Leading employee benefits attorneys recently discussed rules on calculating workforces and identifying to whom the employer must make an offer of coverage. Vanessa Scott, a partner with Sutherland Asbill & Brennan, Washington, D.C., and Malcolm Slee, of Counsel at the Groom Law Group, Washington, D.C.,discussed the counting and measuring rules spawned by health care reform during during a recent telephone seminar (sponsored by the American Law Institute), then they described the following exclusions employers should know about.

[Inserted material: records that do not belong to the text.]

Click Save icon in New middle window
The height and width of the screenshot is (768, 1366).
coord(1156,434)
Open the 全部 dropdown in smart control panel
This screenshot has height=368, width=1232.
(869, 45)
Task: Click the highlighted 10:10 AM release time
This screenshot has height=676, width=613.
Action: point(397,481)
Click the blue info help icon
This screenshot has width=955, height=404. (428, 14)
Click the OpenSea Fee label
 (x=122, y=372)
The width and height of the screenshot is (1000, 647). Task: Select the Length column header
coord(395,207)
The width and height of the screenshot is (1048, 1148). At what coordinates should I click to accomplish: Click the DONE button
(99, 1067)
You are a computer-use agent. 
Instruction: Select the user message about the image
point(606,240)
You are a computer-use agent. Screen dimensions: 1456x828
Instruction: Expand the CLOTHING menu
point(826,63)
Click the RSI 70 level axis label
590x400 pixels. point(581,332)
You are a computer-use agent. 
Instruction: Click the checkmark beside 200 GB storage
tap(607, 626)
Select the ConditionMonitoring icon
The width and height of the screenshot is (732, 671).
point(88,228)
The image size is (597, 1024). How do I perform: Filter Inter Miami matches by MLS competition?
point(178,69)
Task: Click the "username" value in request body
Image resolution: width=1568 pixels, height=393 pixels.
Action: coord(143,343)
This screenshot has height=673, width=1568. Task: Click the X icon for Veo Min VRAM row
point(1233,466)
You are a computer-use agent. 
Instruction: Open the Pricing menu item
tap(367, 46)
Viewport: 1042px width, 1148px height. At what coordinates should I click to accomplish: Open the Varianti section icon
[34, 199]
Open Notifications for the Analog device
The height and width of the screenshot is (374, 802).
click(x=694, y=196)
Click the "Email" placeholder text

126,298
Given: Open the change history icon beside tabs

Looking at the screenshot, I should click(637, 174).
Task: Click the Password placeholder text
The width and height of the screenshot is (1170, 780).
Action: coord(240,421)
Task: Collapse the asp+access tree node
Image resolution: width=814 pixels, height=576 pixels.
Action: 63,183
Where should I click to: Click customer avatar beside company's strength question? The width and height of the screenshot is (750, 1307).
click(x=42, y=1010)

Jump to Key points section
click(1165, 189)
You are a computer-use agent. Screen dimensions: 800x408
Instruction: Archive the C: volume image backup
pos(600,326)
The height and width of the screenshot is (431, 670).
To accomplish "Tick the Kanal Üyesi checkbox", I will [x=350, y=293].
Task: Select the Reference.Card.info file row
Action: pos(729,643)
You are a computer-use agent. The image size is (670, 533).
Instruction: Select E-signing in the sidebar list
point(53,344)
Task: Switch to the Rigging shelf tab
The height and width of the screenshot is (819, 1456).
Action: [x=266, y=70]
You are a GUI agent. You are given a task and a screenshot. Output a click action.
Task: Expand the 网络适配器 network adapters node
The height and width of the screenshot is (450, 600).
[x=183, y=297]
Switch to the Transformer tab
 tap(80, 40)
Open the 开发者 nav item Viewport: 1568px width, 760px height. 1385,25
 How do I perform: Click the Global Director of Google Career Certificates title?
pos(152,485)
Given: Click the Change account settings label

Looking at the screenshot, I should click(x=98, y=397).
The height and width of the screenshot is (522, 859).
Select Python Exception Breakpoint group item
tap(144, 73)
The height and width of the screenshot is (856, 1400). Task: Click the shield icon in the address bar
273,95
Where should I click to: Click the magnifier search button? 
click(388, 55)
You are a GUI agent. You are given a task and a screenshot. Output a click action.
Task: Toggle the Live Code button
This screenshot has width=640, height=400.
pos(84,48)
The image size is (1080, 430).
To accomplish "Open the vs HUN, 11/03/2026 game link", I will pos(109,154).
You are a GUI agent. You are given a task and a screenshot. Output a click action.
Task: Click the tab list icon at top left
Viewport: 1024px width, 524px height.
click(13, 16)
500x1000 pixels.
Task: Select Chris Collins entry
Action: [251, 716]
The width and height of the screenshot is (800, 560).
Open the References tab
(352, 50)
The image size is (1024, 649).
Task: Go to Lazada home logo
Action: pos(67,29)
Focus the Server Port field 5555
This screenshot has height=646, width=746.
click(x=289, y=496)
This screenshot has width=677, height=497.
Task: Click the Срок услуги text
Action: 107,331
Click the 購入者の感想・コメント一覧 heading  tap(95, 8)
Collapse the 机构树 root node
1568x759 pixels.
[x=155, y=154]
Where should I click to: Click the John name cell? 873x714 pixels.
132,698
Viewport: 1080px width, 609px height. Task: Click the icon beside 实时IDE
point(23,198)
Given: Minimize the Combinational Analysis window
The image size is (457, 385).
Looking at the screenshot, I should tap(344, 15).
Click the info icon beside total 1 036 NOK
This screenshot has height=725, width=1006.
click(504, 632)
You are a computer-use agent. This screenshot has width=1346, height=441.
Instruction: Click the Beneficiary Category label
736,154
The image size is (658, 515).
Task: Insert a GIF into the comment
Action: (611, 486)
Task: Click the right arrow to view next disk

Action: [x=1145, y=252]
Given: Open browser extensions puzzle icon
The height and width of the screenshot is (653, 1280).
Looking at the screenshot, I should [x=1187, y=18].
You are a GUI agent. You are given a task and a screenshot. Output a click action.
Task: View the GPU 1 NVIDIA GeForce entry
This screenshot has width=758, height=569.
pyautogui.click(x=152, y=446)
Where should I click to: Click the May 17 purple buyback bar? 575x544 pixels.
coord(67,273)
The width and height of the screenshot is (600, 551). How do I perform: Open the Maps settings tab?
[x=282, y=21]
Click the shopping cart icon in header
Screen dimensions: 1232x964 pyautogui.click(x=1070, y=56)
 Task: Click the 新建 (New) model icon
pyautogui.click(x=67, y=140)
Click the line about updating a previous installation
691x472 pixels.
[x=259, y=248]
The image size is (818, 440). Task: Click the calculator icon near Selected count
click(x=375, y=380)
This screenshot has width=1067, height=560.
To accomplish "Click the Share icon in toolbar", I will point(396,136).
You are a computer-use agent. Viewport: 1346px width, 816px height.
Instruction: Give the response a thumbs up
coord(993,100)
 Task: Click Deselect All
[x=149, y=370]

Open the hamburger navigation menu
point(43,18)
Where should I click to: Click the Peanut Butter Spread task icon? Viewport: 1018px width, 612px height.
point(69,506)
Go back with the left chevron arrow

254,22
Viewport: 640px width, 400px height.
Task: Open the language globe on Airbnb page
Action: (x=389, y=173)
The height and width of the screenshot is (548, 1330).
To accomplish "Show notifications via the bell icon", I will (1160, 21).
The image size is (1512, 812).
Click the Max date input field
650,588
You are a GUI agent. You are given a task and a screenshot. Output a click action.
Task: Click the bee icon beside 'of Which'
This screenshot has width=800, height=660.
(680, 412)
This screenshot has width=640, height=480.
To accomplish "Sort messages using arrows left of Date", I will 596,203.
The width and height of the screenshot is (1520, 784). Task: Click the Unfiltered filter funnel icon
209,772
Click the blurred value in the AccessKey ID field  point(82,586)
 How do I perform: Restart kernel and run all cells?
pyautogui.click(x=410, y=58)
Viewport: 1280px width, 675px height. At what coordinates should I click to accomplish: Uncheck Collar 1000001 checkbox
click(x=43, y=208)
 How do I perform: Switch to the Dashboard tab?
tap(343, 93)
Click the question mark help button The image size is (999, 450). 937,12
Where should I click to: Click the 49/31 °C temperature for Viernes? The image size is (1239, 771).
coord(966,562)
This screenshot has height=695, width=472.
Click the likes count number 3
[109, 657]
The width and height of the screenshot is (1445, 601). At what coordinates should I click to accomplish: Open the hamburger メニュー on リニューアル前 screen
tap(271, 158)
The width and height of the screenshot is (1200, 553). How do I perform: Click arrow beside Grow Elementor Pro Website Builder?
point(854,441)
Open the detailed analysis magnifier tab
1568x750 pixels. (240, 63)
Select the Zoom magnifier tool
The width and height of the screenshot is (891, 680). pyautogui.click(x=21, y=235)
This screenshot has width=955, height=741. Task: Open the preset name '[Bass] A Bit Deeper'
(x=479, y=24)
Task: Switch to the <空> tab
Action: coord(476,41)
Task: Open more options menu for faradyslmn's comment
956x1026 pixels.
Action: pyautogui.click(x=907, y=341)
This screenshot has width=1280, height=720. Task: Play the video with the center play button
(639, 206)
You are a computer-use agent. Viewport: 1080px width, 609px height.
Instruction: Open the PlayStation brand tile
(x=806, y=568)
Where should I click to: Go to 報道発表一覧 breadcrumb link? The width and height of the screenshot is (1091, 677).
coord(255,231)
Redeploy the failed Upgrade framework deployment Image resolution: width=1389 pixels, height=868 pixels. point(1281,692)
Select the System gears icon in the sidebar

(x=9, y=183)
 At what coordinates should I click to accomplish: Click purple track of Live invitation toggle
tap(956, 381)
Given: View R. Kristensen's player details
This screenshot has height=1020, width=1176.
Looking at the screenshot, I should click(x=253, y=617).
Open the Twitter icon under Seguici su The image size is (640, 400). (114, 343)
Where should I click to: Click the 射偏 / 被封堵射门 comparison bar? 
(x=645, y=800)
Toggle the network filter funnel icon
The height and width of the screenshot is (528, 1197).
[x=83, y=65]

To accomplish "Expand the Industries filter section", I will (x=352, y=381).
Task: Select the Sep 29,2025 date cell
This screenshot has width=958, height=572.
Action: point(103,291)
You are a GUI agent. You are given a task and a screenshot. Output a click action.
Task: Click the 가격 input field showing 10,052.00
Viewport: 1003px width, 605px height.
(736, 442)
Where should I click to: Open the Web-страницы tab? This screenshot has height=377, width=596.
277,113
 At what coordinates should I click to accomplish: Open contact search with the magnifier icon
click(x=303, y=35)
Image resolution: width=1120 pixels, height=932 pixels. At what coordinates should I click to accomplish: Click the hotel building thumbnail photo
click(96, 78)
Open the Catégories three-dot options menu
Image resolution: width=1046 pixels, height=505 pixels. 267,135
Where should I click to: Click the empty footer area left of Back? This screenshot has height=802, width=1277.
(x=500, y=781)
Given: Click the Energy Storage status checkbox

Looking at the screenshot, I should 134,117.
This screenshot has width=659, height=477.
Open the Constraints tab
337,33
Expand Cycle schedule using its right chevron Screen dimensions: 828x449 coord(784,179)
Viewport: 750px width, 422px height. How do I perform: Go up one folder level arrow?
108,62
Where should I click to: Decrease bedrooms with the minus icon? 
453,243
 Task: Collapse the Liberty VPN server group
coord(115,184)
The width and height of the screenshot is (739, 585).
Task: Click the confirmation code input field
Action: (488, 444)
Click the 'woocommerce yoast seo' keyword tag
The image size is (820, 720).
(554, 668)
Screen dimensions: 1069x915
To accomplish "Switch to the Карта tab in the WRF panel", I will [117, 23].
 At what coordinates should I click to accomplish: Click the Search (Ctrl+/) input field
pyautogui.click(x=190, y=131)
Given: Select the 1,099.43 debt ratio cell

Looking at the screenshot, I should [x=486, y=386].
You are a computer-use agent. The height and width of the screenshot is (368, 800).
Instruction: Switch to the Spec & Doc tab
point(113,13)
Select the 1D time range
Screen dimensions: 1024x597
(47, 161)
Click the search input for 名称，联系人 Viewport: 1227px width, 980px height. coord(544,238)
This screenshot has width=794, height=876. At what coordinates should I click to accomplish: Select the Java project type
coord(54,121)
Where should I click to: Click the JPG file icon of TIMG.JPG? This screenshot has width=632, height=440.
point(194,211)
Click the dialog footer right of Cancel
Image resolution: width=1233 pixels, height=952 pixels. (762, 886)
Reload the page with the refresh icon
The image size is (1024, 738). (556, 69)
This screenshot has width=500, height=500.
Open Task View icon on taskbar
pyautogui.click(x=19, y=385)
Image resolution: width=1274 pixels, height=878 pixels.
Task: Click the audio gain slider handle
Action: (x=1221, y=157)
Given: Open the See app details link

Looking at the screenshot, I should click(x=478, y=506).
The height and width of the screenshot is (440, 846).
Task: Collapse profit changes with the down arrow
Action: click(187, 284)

- Counting FTEs. Part of determining whether you’re an ALE is adding full-time equivalents (FTEs) to full-time employees (30 or more hours a week). Part-time workers cannot generate pay or play penalties by seeking subsidies on a health insurance exchange, but they must be weighed into employer counts, and they can tip the scales to make an employer company an ALE, triggering an obligation to offer coverage to full-time employees.To calculate FTEs, the employer must sum the hours worked by part-time (29 and fewer hours a week) and variable hour employees, and divide by 120, they said.
- Using a monthly measurement method. Employers are not required to use the look-back method with measurement and stability periods. Instead they can use a monthly method, in which the employer assumes more risk for administrative simplicity. When an employer determines that a given worker has worked 130 hours in a given month, the employer is expected to offer coverage to that worker. Under this method, the employer is willing to accept the possibility that some non-full-time employees might get coverage.This is a good option for companies whose workers have consistent monthly hours of service. But organizations with workers whose hours of service fluctuate between non-full-time and full-time status might prefer the look-back method to get a more precise eligibility count, they said.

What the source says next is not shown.